I like your 'Identify_Missing' macro - that's really helpful. But I'm at a loss as to why the match whole word misses so many rows. The speed is less of an issue than the accuracy; it's not worthwhile keeping if it misses qualified rows.

Do you have ideas as to why, or suggestions for different code that finds all whole word matches?

NoSparks · #8 02-17-2016, 08:56 PM

No question, accuracy must come first.

The reason so many rows are being skipped is only the first occurrence of 'the' is being looked at:
seq 23: Antikythera
seq29: no space between writes and the
seq 108 and 109: Southern Ohio
etc.
etc.

Just so this can be looked at with a totally open (maybe that should be blank) mind, can you state what the original request and requirements were regarding this ?

Marrick13 · #9 02-17-2016, 09:18 PM

The original request was my own doing. I had code that extracted text I searched regardless of case and matching whole words (I adapted it from http://stackoverflow.com/questions/2...n-one-workbook). I usually got rows that I didn't want just because the code wasn't matching, so I wondered about changing it to match the whole word. Not being a VBA guru, I had to look for examples that I could maybe adapt for my purpose.

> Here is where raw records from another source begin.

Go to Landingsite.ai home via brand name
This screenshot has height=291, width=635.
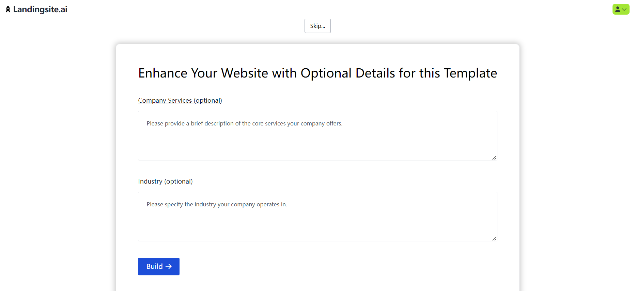(x=40, y=10)
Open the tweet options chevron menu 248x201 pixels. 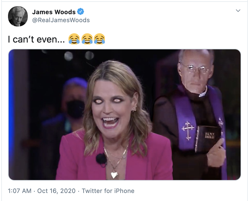coord(238,10)
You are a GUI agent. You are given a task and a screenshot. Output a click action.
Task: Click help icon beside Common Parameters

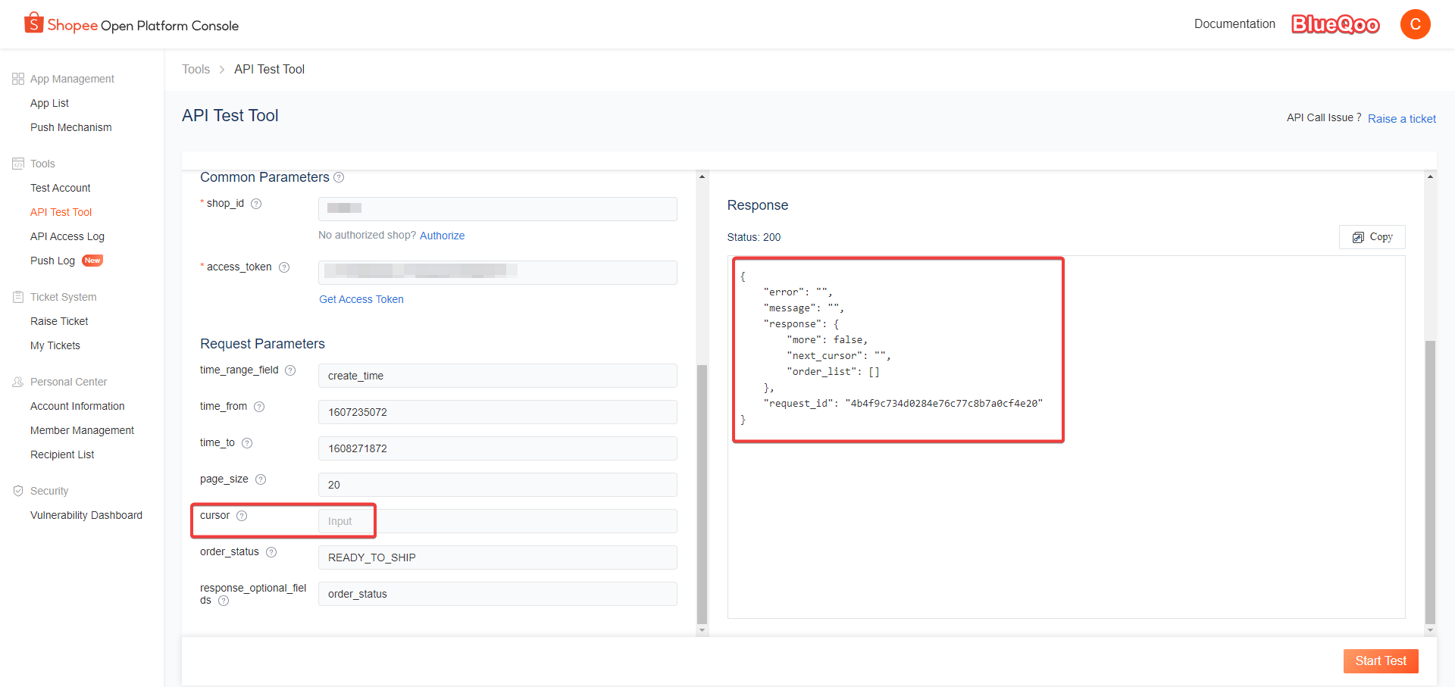tap(339, 177)

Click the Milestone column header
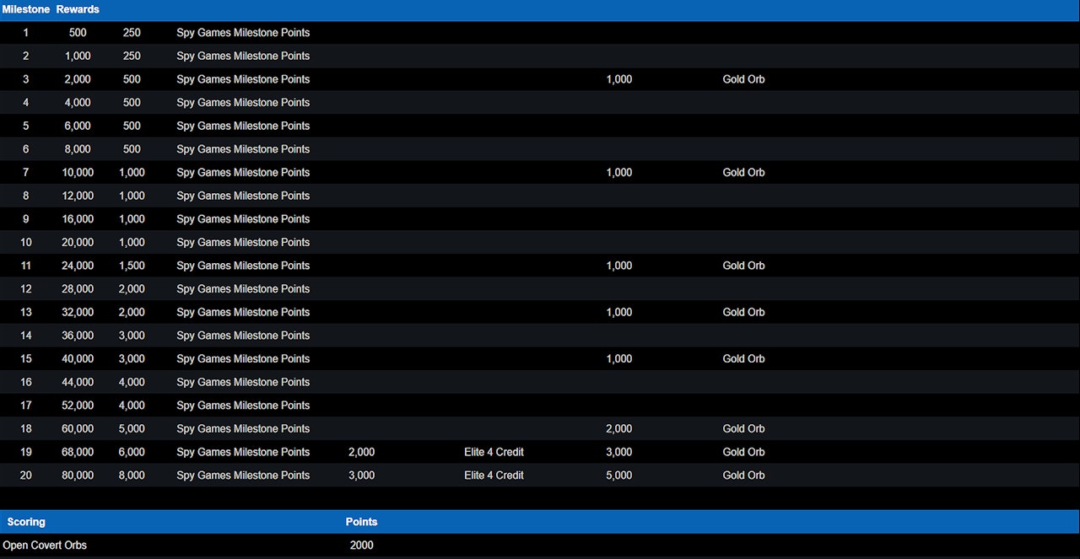tap(25, 9)
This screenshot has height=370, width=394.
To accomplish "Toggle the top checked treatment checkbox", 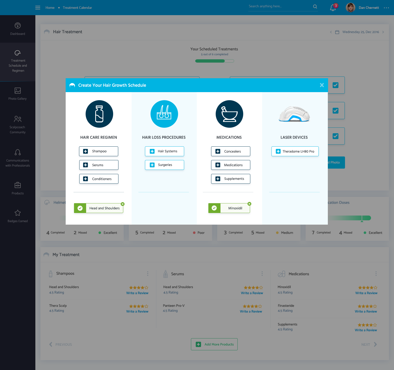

I did just comment out two lines of code: the 'If b < 48 Or a > 57 Then' and the 'If a < 48 Or b > 57 Then' which I had added so the code would include numbers adjacent to the search text when it was looking to determine if the whole word was a match. When I ran that code, it found the same number of hits as the original code above searching for a word that I knew was a whole word in all 260 occurrences. With that b < 48 Or a > 57 code uncommented, I got 89 hits on the same search term. That is great - but if I added a number to the search term in one of the rows, the code doesn't recognize it, whether or not the b < 48 Or a > 57 lines are there. So the way it is now, I think the only reason lines will be skipped is if the search term is either preceded or followed by a number (without a space). I guess I can live with that. In the example you mention (seq 23: Antikythera, seq29: no space between writes and the seq 108 and 109: Southern Ohio), 'the' is not a whole word, so on a whole word match run, I don't want those rows. Only if I choose "all occurrences" would I want to see 'the'.

If you can suggest a way to have the code see numbers without compromising the other (whole word match) searching, I''d be happy to hear it!

NoSparks · #10 02-17-2016, 10:15 PM

Quote:

seq 108 and 109: Southern Ohio), 'the' is not a whole word, so on a whole word match run, I don't want those rows.

Yes you do... further on, each line has the stand alone whole word you're looking for.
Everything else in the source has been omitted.